It's been two years today that my brother passed away. I clearly still miss him and while the sting may not be as intense as it has previously been, the sting is still there. I see little pieces of him in other people, in places, and in so many little objects that remind me of him. These little sightings are both a blessing and a curse. I'm happy to see a person cross his arms just the way my brother did, it means I remember. But then the sting sharpens.
I know that he would not want me to feel bad about his absence, and if he were here he'd give me one of those one-armed-sideways hugs and say, "you're an idiot". It would make me smile and I'd simply respond with "whatever". We'd continue on where I would talk too much and ask a million questions and finally, he'd say, "what, I wasn't listening, I stopped listening when you said ..."

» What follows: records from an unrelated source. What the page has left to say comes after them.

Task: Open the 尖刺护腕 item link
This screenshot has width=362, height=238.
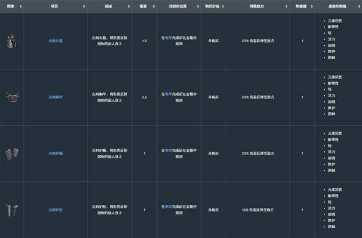Action: 56,154
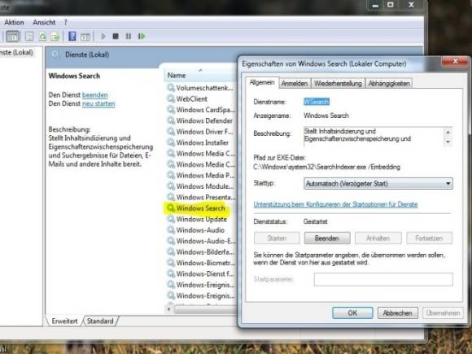This screenshot has width=472, height=354.
Task: Click the description box scroll-down arrow
Action: click(x=448, y=142)
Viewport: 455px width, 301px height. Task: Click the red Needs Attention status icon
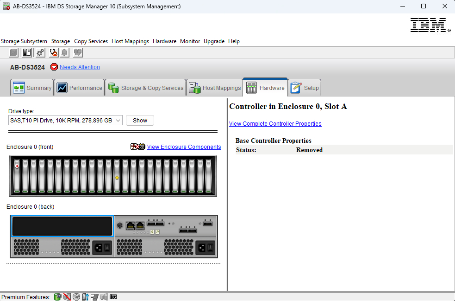point(54,67)
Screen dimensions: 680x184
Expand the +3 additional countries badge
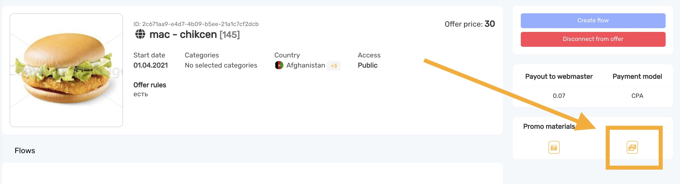[334, 66]
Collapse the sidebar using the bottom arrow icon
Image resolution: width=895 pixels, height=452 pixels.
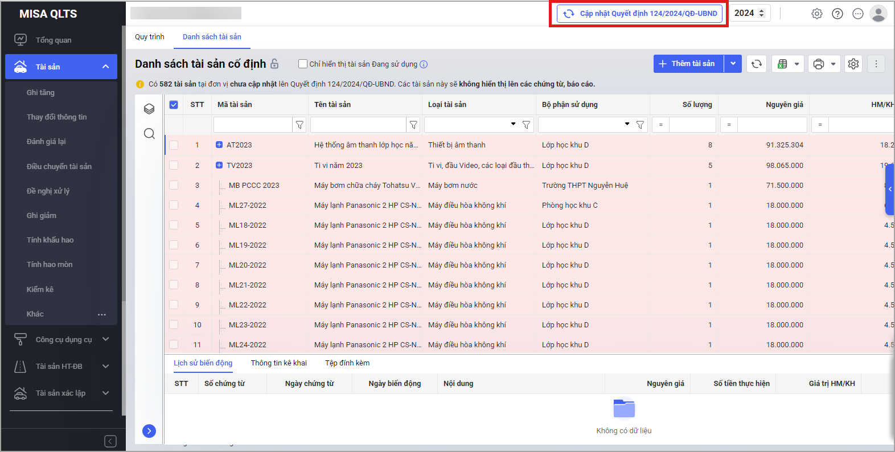(x=110, y=441)
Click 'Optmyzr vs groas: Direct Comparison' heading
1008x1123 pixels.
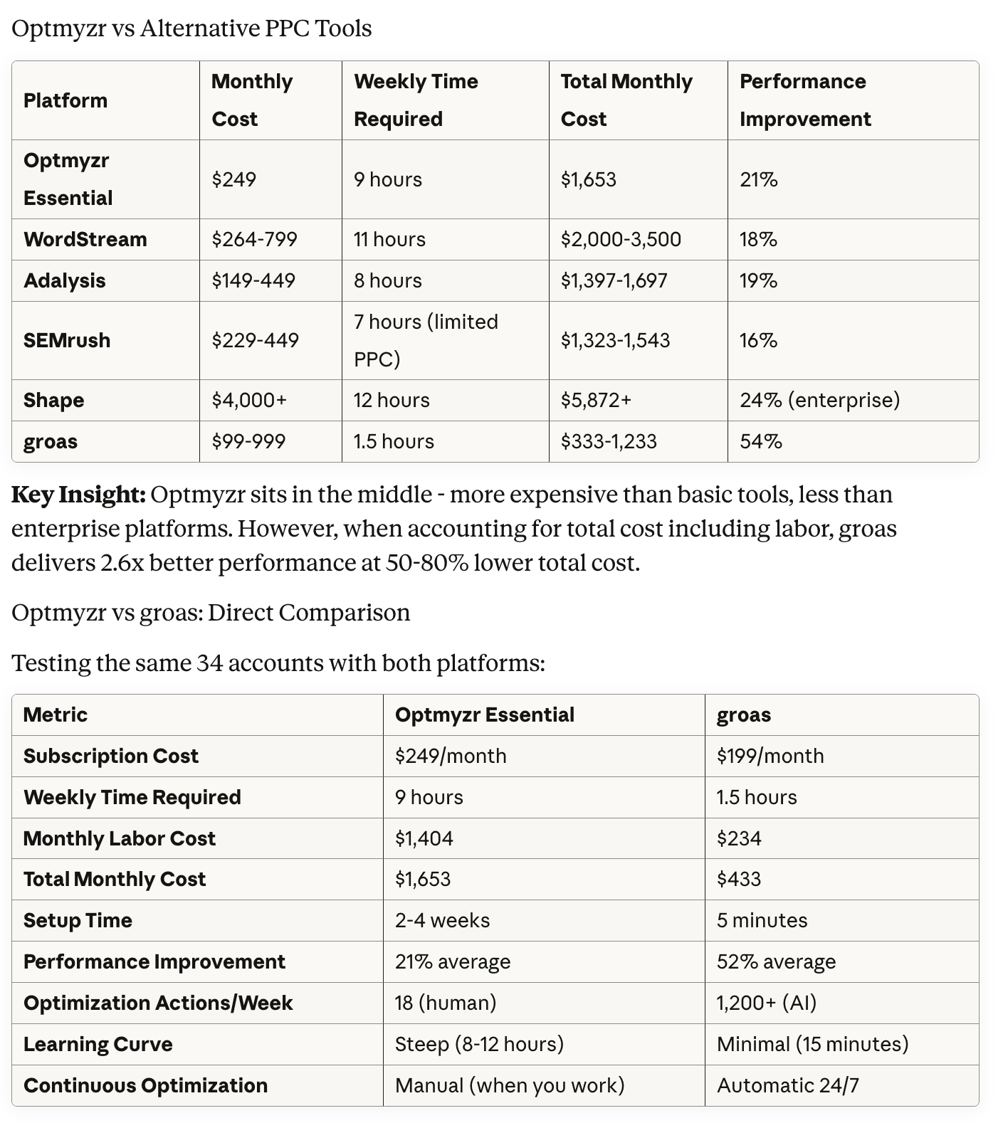tap(211, 613)
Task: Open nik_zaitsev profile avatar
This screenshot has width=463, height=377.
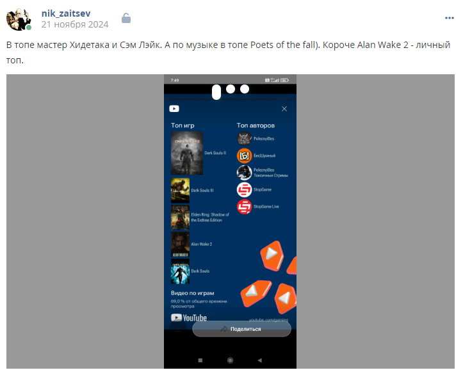Action: pos(19,19)

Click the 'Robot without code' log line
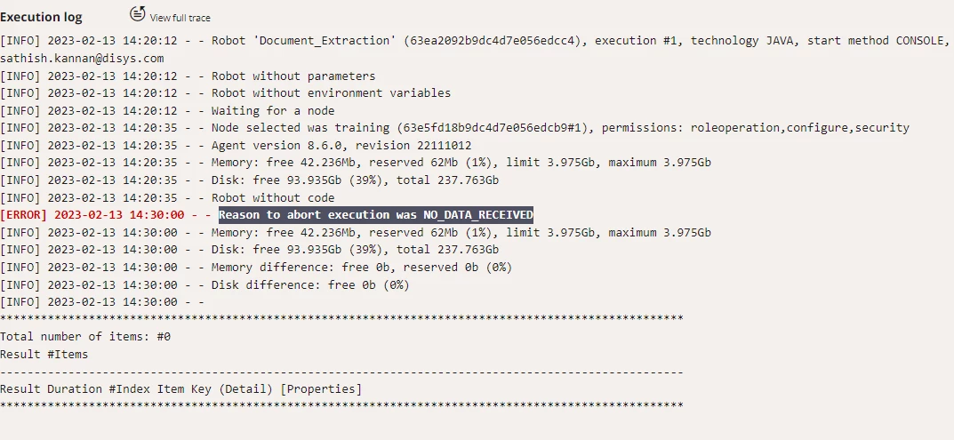(x=167, y=198)
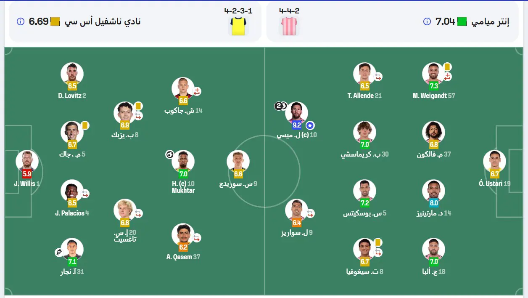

In any case, the sting is a solid one today. Officially as of 5:38 AM, I have outlived my older brother. Unofficially, the last time he was seen alive was December 10, 2016, and so sometime between midnightish and when the doctors and nurses finally called his death at 5:38 AM, he passed away. So today, while I was sleeping, or perhaps in one of those moments where my alarm was going off and I was hitting snooze, I outlived my older brother.
A blog post just can't summarize the turmoil my brain is in today. It needs to be busy to mute the noise and so I'll say that I'm thankful to be busy at work, thankful for the meetings and the people that will consume my time, thankful to sadly live another day beyond what my brother was able. Miss you Dusty.